Cecilia Lee

Black patients with depression want doctors who share and understand their culture but are less likely than white patients to get them, according to a new Yale study

The study found that Black, Asian and Hispanic patients with anxiety or depression are more likely to want clinicians who are “culturally competent,” compared to white patients with similar conditions. Culturally competent doctors are those who share or understand the patient’s culture. But ethnic and racial minorities are also less likely to receive culturally competent care. The study was published on Sept. 23 in Lancet Psychiatry and analyzed data from around 4,000 patients suffering from anxiety and depression across the country. 

“If people are not able to find culturally competent providers, they are less likely to start treatment and stay in treatment,” said Ayana Jordan, assistant professor of psychiatry and one of the study’s senior authors. “We know that if you engage in mental health treatment early and stay in treatment, you are more likely to have improved health outcomes.”

Racial and ethnic minorities are already less likely to seek out and stay in mental health treatment, according to Jordan.

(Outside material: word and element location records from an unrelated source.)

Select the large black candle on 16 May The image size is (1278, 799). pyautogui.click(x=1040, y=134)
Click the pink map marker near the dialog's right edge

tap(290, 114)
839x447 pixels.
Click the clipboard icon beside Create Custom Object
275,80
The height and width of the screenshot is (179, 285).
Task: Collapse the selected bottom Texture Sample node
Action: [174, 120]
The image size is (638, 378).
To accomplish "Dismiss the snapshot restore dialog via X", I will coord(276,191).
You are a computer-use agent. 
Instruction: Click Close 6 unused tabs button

The new study provides a window to improve mental health treatment for minorities by demonstrating that minorities care about cultural competence, Jordan added. 

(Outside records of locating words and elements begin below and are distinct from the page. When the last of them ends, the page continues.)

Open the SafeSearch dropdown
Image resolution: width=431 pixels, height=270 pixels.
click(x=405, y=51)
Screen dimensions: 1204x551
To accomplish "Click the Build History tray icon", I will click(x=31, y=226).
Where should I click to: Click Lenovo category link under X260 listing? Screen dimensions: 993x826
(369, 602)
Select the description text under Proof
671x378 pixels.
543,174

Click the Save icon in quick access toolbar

Jordan described cultural competence as the ability for doctors, or other health professionals, to interact with patients from various cultures, including those with beliefs different from their own.

“A lot of the treatment modalities, and a lot of ways in which people interact, is really based on a white supremicist framework,” Jordan said. “All I mean by that is it tends to favor white cultural norms over minoritized cultural norms, regardless of whether you are the majority race or not, it is important for all of us as mental health physicians to be able to integrate the culture of the person in front of us.”

The study found that while minority patients have a higher desire for culturally competent physicians, they have less access to them. The survey asked patients to self-report how often they get physicians who understand their culture. Black patients are 44 percent less likely to report frequently seeing culturally competent physicians, compared to white patients, according to the study. There’s a test ansia stress depressione gratis online to figure out how bad the stress, anxiety, or depression is.

The study is the first to directly document psychiatric patients’ needs and expectations regarding their provider’s cultural competence, according to Albert Powers, assistant professor of psychiatry and psychology at Yale and one of the senior authors of this study. 

“If individuals who currently feel they’re not getting culturally competent care receive it, I imagine their relationships with their clinicians will become more effective, they might trust them more with more problematic symptoms, and I’d hope they’d see greater improvement,” Powers said. 

Hatice Nur Eken ’17, the lead author of the study and a medical student at Vanderbilt University School of Medicine, said that one of the reasons for the study’s findings might be that medical education isn’t putting enough emphasis on cultural competence.

“We [as medical students] spend a month on biochemistry, I remember no biochemistry right now, and we don’t even spend one month on treating patients from different backgrounds, or addressing health inequity, or stigma in mental health,” Eken said. “The sheer amount of time spent isn’t matching the needs of what a trainee should be informed in.”

The Department of Psychiatry at Yale New Haven Hospital has incorporated cultural competency training for medical students and residents who rotate to their department. Students are taught a framework they can use to ask questions about their patient’s culture. The department then holds “expert interviews” to show students how it can be done, Jordan said. 

Apart from education, increasing diversity in the medical workforce is also important, according to Eken.

“It’s important for everyone to be able to reach immigrant patients, Hispanic patients, Black patients, but you need Black providers, Hispanic providers and immigrant providers as well,” Eken said. 

Eken added that while medical curricula are slowly incorporating cultural competence training, it is a “slow and painful process.” Moving forward, she wants to understand how medical education can better train culturally competent physicians.  
In the United States, the majority of physicians are White and male — 56 percent and 64 percent, respectively — according to 2018 data from the American Association of Medical Colleges, or AAMC.